Reputation: 563
I am working on a long-running python process that performs a lot of database access (mostly reads, occasional writes). Sometimes it may be necessary to terminate the process before it finishes (e.g. by using the kill
command) and when this happens I would like to log a value to the database indicating that the particular run was canceled. (I am also logging the occurrence to a log file; I would like to have the information in both places.)
I have found that if I interrupt the process while the database connection is active, the connection becomes unusable; specifically, it hangs the process if I try to use it in any way.

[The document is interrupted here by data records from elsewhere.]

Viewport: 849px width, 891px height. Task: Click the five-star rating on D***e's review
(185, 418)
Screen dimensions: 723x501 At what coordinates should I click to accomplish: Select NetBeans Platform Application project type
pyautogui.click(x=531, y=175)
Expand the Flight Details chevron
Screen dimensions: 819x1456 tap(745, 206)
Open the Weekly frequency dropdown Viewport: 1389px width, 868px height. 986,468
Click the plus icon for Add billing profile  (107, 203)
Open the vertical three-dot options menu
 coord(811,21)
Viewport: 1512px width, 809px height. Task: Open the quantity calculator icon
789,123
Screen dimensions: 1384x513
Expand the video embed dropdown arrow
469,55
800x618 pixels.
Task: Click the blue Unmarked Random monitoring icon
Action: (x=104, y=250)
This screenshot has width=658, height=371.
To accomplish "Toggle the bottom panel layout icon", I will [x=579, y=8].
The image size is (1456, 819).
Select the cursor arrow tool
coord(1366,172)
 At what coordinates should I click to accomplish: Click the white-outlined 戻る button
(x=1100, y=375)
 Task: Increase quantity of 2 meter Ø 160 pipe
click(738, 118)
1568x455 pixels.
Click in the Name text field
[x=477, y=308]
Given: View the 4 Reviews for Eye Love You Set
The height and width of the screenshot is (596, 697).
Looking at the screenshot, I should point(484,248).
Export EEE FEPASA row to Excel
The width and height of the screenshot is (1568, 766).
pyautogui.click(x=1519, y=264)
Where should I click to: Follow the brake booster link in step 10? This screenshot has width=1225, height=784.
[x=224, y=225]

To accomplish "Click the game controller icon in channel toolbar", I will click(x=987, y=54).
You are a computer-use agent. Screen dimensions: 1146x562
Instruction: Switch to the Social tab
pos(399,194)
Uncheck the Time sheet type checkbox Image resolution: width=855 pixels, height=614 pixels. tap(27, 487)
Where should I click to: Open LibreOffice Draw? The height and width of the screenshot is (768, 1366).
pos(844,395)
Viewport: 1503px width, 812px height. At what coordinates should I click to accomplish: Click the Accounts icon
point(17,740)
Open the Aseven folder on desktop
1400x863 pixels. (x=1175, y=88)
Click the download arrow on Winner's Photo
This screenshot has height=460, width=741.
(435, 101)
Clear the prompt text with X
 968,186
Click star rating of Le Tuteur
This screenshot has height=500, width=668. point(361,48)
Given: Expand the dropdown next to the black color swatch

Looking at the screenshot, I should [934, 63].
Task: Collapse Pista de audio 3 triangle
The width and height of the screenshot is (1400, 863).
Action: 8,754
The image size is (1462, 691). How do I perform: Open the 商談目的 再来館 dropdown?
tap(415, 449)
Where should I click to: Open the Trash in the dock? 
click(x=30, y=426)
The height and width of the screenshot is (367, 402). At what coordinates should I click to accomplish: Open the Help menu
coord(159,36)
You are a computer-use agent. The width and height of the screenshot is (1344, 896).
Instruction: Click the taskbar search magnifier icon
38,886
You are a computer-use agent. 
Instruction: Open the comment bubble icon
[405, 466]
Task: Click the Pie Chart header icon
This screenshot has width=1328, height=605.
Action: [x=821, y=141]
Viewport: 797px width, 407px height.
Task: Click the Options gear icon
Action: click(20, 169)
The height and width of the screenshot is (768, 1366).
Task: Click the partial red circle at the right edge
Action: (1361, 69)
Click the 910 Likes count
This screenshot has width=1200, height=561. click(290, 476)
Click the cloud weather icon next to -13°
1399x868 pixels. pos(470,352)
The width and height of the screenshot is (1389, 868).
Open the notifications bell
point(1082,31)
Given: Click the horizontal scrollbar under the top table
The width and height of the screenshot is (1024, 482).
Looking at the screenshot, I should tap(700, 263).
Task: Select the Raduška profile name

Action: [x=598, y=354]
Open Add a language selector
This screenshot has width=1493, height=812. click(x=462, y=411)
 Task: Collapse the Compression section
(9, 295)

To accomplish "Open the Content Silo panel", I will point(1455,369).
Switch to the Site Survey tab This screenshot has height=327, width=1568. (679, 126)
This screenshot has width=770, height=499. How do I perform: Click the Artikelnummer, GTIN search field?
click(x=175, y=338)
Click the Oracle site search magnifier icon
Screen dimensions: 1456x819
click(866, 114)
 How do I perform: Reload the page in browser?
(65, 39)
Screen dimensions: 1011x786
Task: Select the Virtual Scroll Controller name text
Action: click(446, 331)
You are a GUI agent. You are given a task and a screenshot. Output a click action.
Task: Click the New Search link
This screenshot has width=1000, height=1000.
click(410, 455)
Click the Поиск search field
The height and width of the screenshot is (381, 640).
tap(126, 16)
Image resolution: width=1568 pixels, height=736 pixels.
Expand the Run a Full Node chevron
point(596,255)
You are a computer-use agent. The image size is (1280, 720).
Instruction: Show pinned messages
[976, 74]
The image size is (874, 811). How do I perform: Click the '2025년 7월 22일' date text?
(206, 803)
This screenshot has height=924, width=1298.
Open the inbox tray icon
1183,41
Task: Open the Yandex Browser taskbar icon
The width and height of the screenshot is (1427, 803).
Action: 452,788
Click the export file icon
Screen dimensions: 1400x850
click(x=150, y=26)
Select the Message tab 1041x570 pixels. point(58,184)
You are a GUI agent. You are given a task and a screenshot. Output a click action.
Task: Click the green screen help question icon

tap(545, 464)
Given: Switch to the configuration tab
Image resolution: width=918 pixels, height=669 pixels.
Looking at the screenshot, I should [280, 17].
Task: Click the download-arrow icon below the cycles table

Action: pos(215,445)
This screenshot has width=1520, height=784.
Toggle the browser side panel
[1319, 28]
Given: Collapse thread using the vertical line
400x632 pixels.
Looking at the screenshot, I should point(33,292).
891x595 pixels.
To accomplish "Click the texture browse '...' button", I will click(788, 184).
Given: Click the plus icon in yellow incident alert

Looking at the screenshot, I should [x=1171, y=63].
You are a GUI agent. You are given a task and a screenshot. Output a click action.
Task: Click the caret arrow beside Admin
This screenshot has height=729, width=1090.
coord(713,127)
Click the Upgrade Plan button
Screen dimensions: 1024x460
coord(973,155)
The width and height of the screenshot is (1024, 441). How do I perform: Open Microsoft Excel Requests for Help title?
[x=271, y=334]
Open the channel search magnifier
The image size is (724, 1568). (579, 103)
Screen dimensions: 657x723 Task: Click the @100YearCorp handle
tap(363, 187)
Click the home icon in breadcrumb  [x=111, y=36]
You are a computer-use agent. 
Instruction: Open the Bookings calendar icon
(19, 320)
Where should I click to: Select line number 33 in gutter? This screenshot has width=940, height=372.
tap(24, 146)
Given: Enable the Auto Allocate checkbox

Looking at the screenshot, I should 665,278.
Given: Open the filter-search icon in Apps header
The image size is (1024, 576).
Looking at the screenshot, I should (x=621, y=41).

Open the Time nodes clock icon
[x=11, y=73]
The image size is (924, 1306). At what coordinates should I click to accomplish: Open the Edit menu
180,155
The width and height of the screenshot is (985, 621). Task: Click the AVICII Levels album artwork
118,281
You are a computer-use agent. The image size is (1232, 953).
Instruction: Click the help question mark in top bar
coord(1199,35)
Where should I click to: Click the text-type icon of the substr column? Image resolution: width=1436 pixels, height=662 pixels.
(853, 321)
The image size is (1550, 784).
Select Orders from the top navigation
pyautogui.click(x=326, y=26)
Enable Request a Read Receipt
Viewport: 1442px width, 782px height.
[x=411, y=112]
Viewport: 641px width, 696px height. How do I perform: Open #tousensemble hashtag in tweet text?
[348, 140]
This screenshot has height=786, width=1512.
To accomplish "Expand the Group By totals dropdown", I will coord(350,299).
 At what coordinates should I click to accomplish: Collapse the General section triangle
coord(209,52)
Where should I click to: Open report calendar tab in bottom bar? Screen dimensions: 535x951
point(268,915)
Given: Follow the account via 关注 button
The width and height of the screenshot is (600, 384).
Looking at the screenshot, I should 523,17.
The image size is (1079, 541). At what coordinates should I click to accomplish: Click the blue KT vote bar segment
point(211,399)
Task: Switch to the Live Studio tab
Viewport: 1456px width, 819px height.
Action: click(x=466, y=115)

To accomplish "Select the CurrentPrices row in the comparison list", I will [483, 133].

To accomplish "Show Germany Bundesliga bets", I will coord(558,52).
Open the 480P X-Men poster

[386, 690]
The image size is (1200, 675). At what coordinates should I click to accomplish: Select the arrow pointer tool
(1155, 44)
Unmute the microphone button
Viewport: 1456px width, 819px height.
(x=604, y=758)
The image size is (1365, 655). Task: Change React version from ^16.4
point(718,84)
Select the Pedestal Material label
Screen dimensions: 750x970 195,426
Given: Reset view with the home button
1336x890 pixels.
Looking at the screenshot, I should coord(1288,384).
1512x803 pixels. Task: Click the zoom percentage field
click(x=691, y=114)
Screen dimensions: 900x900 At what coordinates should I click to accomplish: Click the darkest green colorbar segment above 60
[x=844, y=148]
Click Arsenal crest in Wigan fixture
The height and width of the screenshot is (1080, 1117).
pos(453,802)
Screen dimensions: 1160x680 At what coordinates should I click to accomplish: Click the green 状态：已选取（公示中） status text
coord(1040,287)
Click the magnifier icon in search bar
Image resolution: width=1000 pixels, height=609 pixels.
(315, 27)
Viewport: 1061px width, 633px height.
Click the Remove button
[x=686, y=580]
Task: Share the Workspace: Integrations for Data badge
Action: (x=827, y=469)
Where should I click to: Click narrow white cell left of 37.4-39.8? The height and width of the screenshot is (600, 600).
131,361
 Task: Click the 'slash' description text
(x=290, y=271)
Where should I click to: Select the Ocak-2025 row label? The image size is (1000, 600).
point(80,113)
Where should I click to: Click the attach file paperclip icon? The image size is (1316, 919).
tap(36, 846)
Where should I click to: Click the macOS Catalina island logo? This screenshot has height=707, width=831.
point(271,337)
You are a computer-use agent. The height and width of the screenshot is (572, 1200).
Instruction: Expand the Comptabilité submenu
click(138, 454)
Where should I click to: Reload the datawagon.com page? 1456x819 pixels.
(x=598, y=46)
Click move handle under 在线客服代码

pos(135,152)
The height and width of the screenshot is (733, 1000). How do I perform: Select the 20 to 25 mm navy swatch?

The actual application is rather large and complex, but this snippet reproduces the problem reliably.
The table test
in the database has two columns, id
(serial) and message
(text). I prepopulated it with one row so the UPDATE
statement below would have something to change.
import psycopg2
import sys
import signal
pg_host = 'localhost'
pg_user = 'redacted'
pg_password = 'redacted'
pg_database = 'test_db'
def write_message(msg):
print "Writing: " + msg
cur.execute("UPDATE test SET message = %s WHERE id = 1", (msg,))
conn.commit()
def signal_handler(signal, frame):
write_message('Interrupt!')
sys.exit(0)
signal.signal(signal.SIGINT, signal_handler)
signal.signal(signal.SIGTERM, signal_handler)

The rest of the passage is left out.